Je venais de comprendre que Rocambole n’était point fâché de causer avec moi, mais qu’il ne voulait pas le faire devant témoins.

La cabaretière posa devant moi un bock de bière, un briquet rempli d’allumettes et gagna une espèce d’échelle qui conduisait à une soupente dans laquelle elle couchait sans doute.

Rocambole – car c’était bien lui – me regarda et me dit en souriant :

– Vous vous demandez ce que je fais ici, n’est-ce pas ?

– En effet…

– Je travaille.

Je me mépris au sens de ce mot qui en argot signifie voler, et je lui dis :

– Comment ! vous avez donc repris votre ancien métier ?

Il ne se fâcha point et me répondit avec douceur :

– Vous vous trompez. Je n’ai pas cessé de me bien conduire depuis que je suis sorti du bagne.

– Ah ! fis-je en respirant.

– Le mot travailler est, dans ma bouche, pris dans son vrai sens.

– Mais…

– Tenez, à cette heure, je suis en train de dénouer un de ces drames dont vous ferez quelque jour deux cents feuilletons.

– Vraiment ?

Il se leva, alla ouvrir la porte que la vieille avait fermée et me dit :

– Venez voir.

Je le suivis sur le seuil.

– Voyez-vous cette maison en construction, là, de l’autre côté de la route, me dit-il.

– Oui.

– Elle vous paraît habitée… Eh bien ! la nuit dernière dans les caves de cette maison, il s’est joué une comédie terrible.

– Comment cela ?

– Un homme allait mourir du plus épouvantable des supplices.

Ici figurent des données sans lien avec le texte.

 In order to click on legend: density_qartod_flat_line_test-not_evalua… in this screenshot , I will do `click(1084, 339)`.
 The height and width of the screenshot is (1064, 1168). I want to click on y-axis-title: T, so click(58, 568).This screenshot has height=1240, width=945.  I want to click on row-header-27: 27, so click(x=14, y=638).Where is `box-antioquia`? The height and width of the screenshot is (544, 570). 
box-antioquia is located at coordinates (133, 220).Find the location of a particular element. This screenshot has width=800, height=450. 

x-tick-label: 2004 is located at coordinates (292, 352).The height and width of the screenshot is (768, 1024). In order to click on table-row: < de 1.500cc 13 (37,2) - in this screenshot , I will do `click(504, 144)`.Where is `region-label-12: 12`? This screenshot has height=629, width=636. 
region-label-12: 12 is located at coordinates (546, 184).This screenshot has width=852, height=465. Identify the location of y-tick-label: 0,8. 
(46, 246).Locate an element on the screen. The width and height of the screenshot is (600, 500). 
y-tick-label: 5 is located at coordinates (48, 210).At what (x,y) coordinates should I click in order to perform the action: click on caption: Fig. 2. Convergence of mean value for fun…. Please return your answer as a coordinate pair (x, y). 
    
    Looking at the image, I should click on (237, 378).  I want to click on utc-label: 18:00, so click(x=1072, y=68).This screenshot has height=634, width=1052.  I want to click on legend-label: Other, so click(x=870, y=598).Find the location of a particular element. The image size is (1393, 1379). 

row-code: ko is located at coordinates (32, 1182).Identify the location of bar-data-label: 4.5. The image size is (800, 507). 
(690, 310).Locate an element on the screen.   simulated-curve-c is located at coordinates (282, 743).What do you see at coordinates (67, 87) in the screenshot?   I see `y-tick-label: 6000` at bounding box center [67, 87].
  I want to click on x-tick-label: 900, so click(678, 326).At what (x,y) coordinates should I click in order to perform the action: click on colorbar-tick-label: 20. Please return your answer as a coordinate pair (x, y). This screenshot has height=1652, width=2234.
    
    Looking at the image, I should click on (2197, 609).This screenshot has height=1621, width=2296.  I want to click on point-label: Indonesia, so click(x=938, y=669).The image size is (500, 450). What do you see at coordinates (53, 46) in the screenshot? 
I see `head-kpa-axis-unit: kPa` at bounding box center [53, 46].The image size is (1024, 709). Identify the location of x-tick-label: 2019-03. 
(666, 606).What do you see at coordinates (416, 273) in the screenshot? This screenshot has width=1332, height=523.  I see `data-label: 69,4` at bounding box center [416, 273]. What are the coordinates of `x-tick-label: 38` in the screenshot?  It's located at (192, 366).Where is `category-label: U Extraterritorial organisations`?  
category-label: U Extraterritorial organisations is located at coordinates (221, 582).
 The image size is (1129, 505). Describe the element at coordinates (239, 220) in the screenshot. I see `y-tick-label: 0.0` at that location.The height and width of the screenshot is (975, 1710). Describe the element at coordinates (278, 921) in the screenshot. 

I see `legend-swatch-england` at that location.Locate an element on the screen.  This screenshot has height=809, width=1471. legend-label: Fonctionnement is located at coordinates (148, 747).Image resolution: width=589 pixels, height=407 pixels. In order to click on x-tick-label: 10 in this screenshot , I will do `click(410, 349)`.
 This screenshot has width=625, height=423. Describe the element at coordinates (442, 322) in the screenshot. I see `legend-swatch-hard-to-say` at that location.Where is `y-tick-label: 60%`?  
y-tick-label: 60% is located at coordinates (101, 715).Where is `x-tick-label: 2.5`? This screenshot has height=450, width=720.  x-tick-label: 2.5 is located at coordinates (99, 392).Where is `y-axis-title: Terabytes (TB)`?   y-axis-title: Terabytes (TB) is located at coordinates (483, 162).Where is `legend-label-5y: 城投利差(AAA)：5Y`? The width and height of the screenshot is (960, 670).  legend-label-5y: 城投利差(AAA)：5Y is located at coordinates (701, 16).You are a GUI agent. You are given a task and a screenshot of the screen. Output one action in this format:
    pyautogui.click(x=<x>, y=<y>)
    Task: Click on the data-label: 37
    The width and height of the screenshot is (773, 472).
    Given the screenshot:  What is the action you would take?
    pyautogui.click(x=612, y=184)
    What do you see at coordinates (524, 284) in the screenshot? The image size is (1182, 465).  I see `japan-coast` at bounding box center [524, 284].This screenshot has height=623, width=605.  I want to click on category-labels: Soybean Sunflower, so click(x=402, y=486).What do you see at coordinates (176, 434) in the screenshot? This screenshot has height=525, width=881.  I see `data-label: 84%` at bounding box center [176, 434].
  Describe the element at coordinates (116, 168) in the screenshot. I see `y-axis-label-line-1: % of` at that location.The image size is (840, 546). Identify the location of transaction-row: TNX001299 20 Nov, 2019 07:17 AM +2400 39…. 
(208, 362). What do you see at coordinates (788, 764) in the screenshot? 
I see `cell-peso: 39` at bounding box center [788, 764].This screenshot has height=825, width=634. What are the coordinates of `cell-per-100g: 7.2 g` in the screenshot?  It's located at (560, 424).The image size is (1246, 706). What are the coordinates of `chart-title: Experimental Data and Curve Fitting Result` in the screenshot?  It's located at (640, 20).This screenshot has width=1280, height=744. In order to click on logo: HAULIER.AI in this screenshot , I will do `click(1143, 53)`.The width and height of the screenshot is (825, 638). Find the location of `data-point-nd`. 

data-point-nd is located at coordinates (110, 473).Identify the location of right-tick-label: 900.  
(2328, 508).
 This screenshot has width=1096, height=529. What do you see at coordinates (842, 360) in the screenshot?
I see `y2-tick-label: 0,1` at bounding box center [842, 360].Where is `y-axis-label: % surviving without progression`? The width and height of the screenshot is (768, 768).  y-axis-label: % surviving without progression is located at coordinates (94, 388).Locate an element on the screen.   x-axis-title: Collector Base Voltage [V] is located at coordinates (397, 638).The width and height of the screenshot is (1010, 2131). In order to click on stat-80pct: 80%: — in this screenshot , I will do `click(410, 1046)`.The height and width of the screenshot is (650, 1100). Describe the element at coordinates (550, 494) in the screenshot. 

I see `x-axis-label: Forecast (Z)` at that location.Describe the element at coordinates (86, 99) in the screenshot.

Je le regardai, me demandant s’il ne se moquait pas un peu de moi.

– Un supplice chinois, poursuivit-il, la privation du sommeil…

– Et… cet homme…

– Je l’ai sauvé.

À cette révélation, j’éprouvai le besoin de me tâter pour me convaincre que je ne devenais pas et que je n’étais pas la victime d’un cauchemar.

Un bruit de roues se faisait maintenant entendre dans le lointain, et deux lanternes brillaient à l’extrémité de l’avenue.

– Ah ! dis-je, je crois que voilà ma voiture.

– Votre voiture ?

– Oui. Elle est retournée à la Porte-Jaune.

– Vous vous trompez, me dit Rocambole, ce n’est pas votre voiture.

– Qu’en savez-vous !

– C’est la mienne.

Les lanternes étaient assez près maintenant, pour que je pusse distinguer la forme de la voiture.

C’était un petit omnibus, comme on en voit aux gares des chemins de fer.

Et, comme elle s’arrêtait à la porte du cabaret, Rocambole cria :

– Milon, est-ce toi ?

– Oui, Maître, répondit une voix.

Et je pus voir sur le siége le colosse qui tenait les rênes en mains.